UNE EXPÉRIMENTATION POUR DES TERRITOIRES « ZÉRO CHOMAGE DE LONGUE DURÉE »
L’Assemblée nationale vient d’adopter à l’unanimité une « proposition de loi d’expérimentation pour des territoires zéro chômage de longue durée »[1]. Elle avait reçu préalablement l’aval du gouvernement[2]. Le texte pourrait être examiné par le Sénat, en janvier 2016, promulgué en mars, pour un démarrage de l’expérimentation en septembre.
L’expérimentation législative porte sur une durée de cinq ans et dix collectivités territoriales volontaires[3], elle consiste à faire embaucher environ 2 000 personnes : des chômeurs de longue durée (demandeurs d’emploi depuis plus d’une année), dans une structure de l’économie sociale et solidaire, bénéficiant d’un CDI, rémunéré au salaire minimum.
Les emplois identifiés portent sur des travaux agricoles ou d’entretiens des espaces naturels, aux services à domicile, etc.
Un financement devrait être apporté aux employeurs de l’économie sociale pour ces emplois au travers de la réaffectation des dépenses liées au chômage ou aux aides sociales de l’État, des régions ou des départements des personnes concernées. La proposition a été chiffrée à un budget d’environ 10 millions d’euros par an. Cette somme devant provenir d’un transfert des dépenses sociales vers un financement de poste dans les entreprises de l’ESS.
L’ambition de l’expérimentation est de parvenir à créer des territoires « zéro chômage » de longue durée. C’est-à-dire que le dispositif évoqué précédemment devrait s’appliquer à l’ensemble de la population du territoire.
UN OBJECTIF ZÉRO CHÔMAGE DE LONGUE DURÉE PEU RÉALISTE.
L’idée de mobiliser des moyens de l’assurance chômage ou des aides sociales (d’État) pour consolider des emplois est évidemment intéressante (et elle n’est pas particulièrement nouvelle).
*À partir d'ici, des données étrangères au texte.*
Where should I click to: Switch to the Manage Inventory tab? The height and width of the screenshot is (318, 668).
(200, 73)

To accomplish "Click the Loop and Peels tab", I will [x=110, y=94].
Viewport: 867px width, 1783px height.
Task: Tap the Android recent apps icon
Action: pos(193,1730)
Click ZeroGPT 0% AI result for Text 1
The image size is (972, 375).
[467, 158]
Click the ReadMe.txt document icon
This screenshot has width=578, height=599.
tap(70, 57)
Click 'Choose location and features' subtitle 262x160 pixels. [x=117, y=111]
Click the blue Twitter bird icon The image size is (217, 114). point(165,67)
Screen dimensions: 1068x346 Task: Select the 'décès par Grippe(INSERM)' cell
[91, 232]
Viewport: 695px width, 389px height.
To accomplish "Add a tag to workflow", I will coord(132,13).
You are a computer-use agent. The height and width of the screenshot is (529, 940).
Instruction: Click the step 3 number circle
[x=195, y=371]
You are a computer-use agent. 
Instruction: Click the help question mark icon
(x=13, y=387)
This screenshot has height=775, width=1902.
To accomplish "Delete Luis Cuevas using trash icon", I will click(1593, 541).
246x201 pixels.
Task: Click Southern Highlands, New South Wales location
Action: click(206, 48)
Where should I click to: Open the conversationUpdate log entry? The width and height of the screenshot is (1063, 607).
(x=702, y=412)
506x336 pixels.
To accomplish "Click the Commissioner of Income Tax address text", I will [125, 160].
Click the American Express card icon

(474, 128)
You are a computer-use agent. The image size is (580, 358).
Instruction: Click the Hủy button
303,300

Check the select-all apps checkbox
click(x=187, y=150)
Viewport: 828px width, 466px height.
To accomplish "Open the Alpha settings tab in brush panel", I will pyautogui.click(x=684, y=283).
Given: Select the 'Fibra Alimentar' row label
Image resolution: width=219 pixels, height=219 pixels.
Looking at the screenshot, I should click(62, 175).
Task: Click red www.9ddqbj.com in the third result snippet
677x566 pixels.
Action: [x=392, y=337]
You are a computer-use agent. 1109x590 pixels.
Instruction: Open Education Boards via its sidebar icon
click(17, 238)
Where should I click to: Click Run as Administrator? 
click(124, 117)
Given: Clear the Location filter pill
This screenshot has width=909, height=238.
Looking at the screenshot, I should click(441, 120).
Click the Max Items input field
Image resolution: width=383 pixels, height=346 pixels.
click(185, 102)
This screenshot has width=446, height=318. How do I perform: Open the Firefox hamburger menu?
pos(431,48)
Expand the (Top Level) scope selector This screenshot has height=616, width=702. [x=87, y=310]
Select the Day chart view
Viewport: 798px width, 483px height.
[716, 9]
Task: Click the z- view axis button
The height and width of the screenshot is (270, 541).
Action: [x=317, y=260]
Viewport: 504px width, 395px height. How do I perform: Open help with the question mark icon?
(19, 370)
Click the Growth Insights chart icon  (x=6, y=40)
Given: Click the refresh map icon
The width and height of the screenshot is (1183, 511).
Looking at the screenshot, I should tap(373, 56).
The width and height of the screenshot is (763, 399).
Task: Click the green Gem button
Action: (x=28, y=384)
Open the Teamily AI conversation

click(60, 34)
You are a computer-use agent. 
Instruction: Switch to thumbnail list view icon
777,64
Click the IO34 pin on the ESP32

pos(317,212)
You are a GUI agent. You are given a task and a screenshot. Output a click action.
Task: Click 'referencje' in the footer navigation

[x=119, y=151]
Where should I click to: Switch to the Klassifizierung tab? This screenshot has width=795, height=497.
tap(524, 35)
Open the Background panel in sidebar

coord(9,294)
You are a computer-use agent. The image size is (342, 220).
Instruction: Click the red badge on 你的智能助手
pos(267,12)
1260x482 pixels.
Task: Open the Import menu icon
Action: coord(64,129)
Mais, la formule de cette expérimentation proposée porte en elle-même ses limites : des territoires de taille inférieure au bassin d’emploi, des types d’emploi de bas niveau de qualification et une limitation au salaire minimum. Les employeurs de l’ESS de ces salariés auront pour premier objectif de créer des emplois au même titre que les Associations ou Entreprises d’Insertion par l’économique. Ce choix est également discutable.
On réduit trop souvent, et à tort, les métiers du champ de l’économie sociale à une fonction d’insertion de personnes en difficulté. Cette confusion est malheureuse. Certains acteurs de l’économie sociale ont comme fonction principale de faire travailler des personnes éloignées de l’emploi (comme des personnes en situation de handicap), mais pour la très grande majorité des entreprises de ce secteur ce n’est pas leur objet.
Comment en effet viser un « zéro chômage de longue durée » en proposant le SMIC, alors que l’on sait qu’une majorité des chômeurs de longue durée sont à des niveaux de rémunération supérieurs du salaire minimum, qu’une part importante sont des séniors avec des niveaux de qualification intermédiaire voire supérieur.
Ce projet a comme vraie cible des demandeurs d’emploi depuis plus d’un an, de faible niveau de qualification et de rémunération. Ce ciblage est logique compte tenu des auteurs du projet qui vise leur public. Ce public ne comprend qu’une part des chômeurs de longue durée.
Si ce projet aboutit (adoption puis mise en œuvre), il concernera qu’une frange des chômeurs de longue durée.
Il serait préférable de bien préciser son objet réel et sa cible potentielle, plutôt que de fixer un objectif (zéro chômage de longue durée) que cette expérimentation ne pourra pas atteindre.
D’autres mesures seraient nécessaires en faveur de l’ensemble des chômeurs de longue durée, disponibles et volontaires, pour retravailler. Cette expérimentation peut conduire à faire l’économie de solutions plus générales…
[1] Ce texte a été inspiré par le projet de l’association ATD Quart Monde et soutenu par d’autres associations (Emmaüs, Secours Catholique, FNARS, pacte civique…). La proposition de loi a été déposée par Bruno Le Roux et Laurent Grandguillaume, députés PS.
[2] « Nous ne devons exclure aucune bonne idée dans la bataille contre le chômage » selon la ministre du Travail et de l’Emploi.
[3] Un travail préalable sur ce projet a été engagé par les acteurs locaux sur des territoires. Ont été cité : Pipriac (Ille-et-Vilaine), Grand Mauléon (Deux-Sèvres), Prémery (Nièvre), Colombey-les-Belles (Meurthe-et-Moselle) et Jouques (Bouches-du-Rhône).